■ EXERCISE PROMPT
Where a line of the records holds the string "agent", copy that line.

■ INPUT DATA
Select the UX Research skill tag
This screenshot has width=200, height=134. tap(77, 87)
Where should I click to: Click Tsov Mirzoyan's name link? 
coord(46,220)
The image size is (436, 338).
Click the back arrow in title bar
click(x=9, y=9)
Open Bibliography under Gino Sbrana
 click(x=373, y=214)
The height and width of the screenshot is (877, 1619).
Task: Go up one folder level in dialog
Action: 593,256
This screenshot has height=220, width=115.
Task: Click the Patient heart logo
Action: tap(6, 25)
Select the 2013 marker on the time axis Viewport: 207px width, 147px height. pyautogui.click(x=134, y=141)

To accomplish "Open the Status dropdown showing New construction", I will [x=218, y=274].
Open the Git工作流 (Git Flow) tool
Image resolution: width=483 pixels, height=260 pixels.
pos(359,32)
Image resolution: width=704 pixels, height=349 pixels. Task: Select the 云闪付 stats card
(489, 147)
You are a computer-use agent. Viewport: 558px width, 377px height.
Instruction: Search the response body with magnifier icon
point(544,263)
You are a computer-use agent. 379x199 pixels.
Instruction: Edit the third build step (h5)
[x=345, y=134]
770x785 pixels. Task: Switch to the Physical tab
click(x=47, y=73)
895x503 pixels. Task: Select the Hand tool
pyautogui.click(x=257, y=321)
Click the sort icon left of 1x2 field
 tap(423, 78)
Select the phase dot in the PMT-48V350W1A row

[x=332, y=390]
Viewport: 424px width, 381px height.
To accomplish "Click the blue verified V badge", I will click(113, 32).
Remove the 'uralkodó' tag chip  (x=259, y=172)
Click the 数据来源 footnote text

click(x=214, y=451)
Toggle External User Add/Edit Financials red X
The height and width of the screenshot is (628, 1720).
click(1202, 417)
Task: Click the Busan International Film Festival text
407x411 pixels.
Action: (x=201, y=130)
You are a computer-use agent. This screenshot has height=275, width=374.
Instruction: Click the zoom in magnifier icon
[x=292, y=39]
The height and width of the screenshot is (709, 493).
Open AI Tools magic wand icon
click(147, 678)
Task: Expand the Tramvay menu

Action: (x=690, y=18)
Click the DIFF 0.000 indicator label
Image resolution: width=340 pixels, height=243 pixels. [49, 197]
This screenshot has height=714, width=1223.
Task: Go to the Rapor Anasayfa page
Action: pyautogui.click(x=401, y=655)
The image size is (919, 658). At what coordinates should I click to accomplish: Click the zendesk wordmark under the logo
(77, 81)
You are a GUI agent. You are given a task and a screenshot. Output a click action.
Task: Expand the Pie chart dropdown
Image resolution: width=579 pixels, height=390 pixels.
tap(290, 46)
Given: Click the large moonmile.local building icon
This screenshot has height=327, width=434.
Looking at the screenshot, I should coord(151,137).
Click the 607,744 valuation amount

■ SOLUTION FOR THIS PROBLEM
You are a computer-use agent. Viewport: 558px width, 377px height.
You are a computer-use agent. 379x199 pixels.
You are a computer-use agent. This screenshot has height=275, width=374.
You are a GUI agent. You are given a task and a screenshot. Output a click action.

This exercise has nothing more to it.